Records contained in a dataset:

* * * * *

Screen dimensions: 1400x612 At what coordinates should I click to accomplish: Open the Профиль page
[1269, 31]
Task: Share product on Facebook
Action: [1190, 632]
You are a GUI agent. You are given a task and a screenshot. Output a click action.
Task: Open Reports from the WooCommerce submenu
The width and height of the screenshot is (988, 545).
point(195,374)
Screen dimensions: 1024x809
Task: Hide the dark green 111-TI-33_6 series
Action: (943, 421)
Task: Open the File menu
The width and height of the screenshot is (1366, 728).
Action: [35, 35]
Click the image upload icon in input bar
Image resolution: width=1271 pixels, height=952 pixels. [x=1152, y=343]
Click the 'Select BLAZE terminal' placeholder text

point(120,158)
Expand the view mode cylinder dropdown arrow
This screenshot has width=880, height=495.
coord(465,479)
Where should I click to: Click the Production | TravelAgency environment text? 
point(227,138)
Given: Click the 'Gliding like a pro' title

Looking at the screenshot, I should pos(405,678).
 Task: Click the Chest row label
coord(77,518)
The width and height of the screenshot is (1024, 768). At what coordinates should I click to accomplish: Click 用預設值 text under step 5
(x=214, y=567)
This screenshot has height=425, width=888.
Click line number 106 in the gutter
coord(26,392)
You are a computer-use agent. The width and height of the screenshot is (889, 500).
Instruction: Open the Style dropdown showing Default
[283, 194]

* * * * *

Could you filter the entries above for lines holding the string "agent" and copy them?

You are a GUI agent. You are given a task and a screenshot. Output a click action.
You are a computer-use agent. The width and height of the screenshot is (889, 500).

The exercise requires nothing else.